SAFE is synonymous with Simple Agreement for Future Equity. It`s a smart way for startups to raise debt-free seed funds. Startups are now entering into agreements with investors to obtain a certain amount of money in exchange for shares that the investor will receive at a later date. The next date in post-money-SAFEs is usually the date on which the start-up cancels a price-action cycle, usually their A-series. Safe standard agreements also provide for other major events, such as the founders who sell the business or close the store. The post-money valuation cap is one of the most popular types of SAFEs, but there are also discount SAFEs (where the investor receives shares on the basis of a discount instead of a valuation cap), the valuation ceiling and discount SAFEs (where the valuation cap and discount are taken into account) or Most Favored Nation (MFN) SAFEs. The new SAFE forms after YC money can be downloaded here. We have a standard agreement for all our investments. We invest $1250,000 in a “post-money” agreement for future capital, and we enter into an agreement with the company and the founders that defines certain specific YC guidelines and rights, including a right to participate in future corporate financing cycles (the “YC agreement”).
Finally, it is sometimes difficult to compare the offers of different accelerators. What is important is that we do not charge companies fees to be part of YC. We understand the complex reasons why some accelerators levy royalties on companies that participate in their programs and, while we do not believe this is bad behaviour, founders should naturally deduct these costs from the investment when considering these offers. We also strive to avoid all terms “gotcha” such as improved yields in downside exit scenarios and similar provisions. Unlike a convertible loan, a SAFE is not a loan; It`s more like an arrest warrant. In particular, no interest or due date is paid and SAFes are therefore not subject to the rules under which debts may be in many jurisdictions. This simplicity is the main motivation of a SAFE. “Safes should work in the same way as convertible notes, but with fewer complications,” says startup accelerator Y Combinator. We invest in U.S., Cayman, Singaporean and Canadian companies.
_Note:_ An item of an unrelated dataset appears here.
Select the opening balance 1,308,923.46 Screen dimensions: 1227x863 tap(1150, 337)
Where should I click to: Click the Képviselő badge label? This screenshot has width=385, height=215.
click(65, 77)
We have founders applying for YC from around the world, and many have already become familiar with their home countries. We present to the founders lawyers who can develop the best process for setting up a business (or parent company) in a jurisdiction in which we can invest. Often, the founders retain their original unit as a subsidiary of a new parent company and the original unit will continue to operate in their home country. At the end of 2013, Y Combinator published the Simple Agreement for Future Equity (“SAFE”) investment instrument as an alternative to convertible debt.  This investment vehicle is now known in the U.S. and Canada because of its simplicity and low transaction costs. However, as use is increasingly frequent, concerns have arisen about its potential impact on entrepreneurs, particularly where several SAFE investment cycles take place prior to a private equity cycle and potential risks to un accredited crowdfunding investors who could invest in the SAFes of companies that realistically, never receive venture capital financing and therefore never convert to equity.  YC Batch Investment: We invest $1250,000 in return for 7% of your business with a simple “post-money” agreement for the future (the “YC Safe”). We think 125k is currently the right amount for founders to run their business and pay expenses for about 5-6 months, and sometimes even more.